Одной из первых легальных форм организации антирусских сил были студенческие землячества. В 90-х годах они плодились как грибы. Заправляли в них разного толка социалисты от народников до социал-демократов. Никакой реальной помощи студентам они не оказывали. Цель объединений была чисто политическая. Как отмечал один из членов Совета этих землячеств, главное было «копить силы, поддерживать в студенчестве дух общего протеста; постоянно связывать положение дел в университете с общим положением в России; твердить и твердить студенческой массе, что без общеполитического кризиса в России немыслимо изменение к лучшему и академических порядков; выжидать благоприятного момента, когда можно будет выступить разом всем университетам с шансами превратить это общеуниверситетское движение в общегражданское, широко общественное и даже народное, – таков был наш лозунг».134
В 1899-1900 годах в Петербурге и ряде других городов России проводятся студенческие забастовки, имевшие чисто политический характер. Забастовки, по словам военного министра Куропаткина, проводила «та темная, чуждая науке политическая сила, которая, сама оставаясь в стороне, быть может, руководит всем». Наличие тайной организации студенчества, поставившей себе целью борьбу с существующим строем, подтвердила и специальная комиссия профессоров Московского университета. Организаторы забастовки надеялись, что студенческие беспорядки смогут перекинуться и в другие области жизни, рассчитывали «раскачать» рабочих и даже крестьян. Однако надежды тайных сил не оправдались. Общество оказалось достаточно стабильным и не поддалось на провокации, хотя образованное общество в своей значительной части было на стороне забастовщиков. Организаторам беспорядков удалось провести несколько митингов в общественных местах Москвы и Петербурга. В последнем им удалось собрать у Казанского собора толпу из нескольких тысяч человек, среди которых было множество революционных провокаторов, пытавшихся вызвать эксцессы со стороны войск, но тогда это у них не получилось.135
Революционное движение было наводнено провокаторами, а точнее – агентами, ведшими двойную-тройную игру: официально сотрудничая с полицией, они на самом деле использовали ее для осуществления своих антирусских планов. Состоя в различных нелегальных организациях, они, когда это было им нужно, выдавали полиции «собратьев по борьбе», но чаще всего использовали их в своих интересах для различных махинаций и убийств людей, стоявших на принципах сохранения основ, традиций и идеалов России. Так, известный провокатор Азеф Евно Фишель, один из организаторов партии эсеров, член ее ЦК и руководитель Боевой организации, на самом деле использовал эту партию для осуществления преступных планов сил, стоявших за его спиной. В 1901 году он выдал полиции съезд своих соратников-эсеров и одновременно в 1904-1905 годах вместе с ЦК партии эсеров подготовил и осуществил убийства государственных деятелей – министра внутренних дел В.К. Плеве и великого князя Сергея Александровича. В 1908 году Азеф «сдал» в полицию несколько своих товарищей-боевиков и вместе с тем продолжил участие в организации убийств русских государственных деятелей. Аналогичную роль играл и убийца Столыпина Мордка Богров, который свои националистические устремления скрывал, служа в полиции секретным агентом, выдавая, когда ему надо, своих «товарищей по партии».

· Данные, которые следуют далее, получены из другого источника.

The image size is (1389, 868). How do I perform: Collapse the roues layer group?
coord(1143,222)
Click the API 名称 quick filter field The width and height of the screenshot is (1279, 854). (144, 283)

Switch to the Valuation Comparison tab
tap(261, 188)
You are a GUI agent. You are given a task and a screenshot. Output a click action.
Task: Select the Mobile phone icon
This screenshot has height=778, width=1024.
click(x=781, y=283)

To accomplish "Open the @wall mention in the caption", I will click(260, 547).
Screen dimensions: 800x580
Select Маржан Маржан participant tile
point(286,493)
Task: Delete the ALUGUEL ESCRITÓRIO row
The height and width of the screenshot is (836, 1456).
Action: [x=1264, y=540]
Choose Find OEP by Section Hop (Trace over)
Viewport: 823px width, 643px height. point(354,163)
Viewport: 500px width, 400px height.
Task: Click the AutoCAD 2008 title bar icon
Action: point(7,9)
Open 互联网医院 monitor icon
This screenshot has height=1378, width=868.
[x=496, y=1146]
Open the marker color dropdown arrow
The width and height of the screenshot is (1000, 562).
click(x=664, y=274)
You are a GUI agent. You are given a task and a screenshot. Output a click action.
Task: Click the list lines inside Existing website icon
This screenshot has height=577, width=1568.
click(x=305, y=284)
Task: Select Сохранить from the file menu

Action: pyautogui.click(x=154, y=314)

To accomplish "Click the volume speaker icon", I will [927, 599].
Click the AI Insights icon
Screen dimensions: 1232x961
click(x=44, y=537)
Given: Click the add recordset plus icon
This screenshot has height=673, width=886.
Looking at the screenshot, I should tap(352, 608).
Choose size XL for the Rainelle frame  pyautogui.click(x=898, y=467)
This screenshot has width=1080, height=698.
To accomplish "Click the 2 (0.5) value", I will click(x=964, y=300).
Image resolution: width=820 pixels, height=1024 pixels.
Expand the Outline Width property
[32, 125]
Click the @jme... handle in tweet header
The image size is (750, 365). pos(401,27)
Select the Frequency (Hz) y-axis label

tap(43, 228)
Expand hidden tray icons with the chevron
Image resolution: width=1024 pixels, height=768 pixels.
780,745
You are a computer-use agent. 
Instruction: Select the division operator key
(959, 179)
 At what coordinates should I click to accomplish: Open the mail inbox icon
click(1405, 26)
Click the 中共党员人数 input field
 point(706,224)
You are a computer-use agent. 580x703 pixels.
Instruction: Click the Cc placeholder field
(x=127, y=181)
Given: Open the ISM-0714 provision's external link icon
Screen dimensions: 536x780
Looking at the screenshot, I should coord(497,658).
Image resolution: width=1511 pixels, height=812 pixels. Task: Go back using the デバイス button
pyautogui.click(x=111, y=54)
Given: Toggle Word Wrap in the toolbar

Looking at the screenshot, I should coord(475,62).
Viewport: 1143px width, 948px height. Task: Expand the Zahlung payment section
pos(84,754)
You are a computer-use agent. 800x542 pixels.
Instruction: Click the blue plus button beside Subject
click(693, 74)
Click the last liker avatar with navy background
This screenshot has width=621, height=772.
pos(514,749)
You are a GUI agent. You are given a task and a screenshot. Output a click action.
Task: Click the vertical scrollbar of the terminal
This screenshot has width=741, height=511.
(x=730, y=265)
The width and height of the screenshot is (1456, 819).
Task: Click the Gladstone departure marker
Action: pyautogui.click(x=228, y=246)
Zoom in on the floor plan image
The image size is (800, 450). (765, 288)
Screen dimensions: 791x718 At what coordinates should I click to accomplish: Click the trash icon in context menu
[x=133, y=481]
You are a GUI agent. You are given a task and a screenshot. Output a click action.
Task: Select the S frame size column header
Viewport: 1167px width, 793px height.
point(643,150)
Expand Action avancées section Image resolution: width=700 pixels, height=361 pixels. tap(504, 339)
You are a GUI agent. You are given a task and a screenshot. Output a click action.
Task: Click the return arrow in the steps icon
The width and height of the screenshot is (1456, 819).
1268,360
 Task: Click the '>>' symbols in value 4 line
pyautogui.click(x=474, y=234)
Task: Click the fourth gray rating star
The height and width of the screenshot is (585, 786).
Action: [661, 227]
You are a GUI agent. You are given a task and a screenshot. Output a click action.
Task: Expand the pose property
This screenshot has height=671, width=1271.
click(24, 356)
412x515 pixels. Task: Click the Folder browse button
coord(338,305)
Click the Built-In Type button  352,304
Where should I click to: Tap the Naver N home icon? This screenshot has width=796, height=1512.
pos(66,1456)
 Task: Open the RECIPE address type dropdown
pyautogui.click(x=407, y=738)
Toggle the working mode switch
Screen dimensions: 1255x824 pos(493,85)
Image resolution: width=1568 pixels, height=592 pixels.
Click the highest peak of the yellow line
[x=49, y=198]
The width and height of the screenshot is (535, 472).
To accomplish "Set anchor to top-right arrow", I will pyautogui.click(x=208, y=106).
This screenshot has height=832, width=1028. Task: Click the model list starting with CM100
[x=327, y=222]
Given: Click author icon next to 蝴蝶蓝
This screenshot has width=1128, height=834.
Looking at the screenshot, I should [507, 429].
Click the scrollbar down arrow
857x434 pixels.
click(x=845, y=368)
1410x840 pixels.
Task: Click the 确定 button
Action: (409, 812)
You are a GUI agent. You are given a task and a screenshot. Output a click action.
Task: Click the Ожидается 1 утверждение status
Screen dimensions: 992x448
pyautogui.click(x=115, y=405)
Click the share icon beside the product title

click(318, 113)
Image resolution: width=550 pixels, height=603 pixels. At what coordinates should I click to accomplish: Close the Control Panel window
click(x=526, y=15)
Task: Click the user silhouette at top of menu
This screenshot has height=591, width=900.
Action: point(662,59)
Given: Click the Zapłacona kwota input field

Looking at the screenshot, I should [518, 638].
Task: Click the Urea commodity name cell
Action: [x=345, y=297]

Немало провокаторов работало и в большевистской фракции. Чего стоит хотя бы Малиновский, член ЦК РСДРП, один из ближайших соратников Ленина, руководитель большевистской фракции в Государственной Думе. В течение семи лет он составлял донесения в полицию и вместе с тем вел активную революционную борьбу.
Уникальным опытом провокаторства была деятельность «Общества рабочих механического производства» в Москве и Петербурге, созданного полковником полиции С.В. Зубатовым; продолжателем этого общества стало «Собрание русских фабрично-заводских рабочих г. Петербурга», которое с 1904 года возглавил агент полиции священник Г. Гапон.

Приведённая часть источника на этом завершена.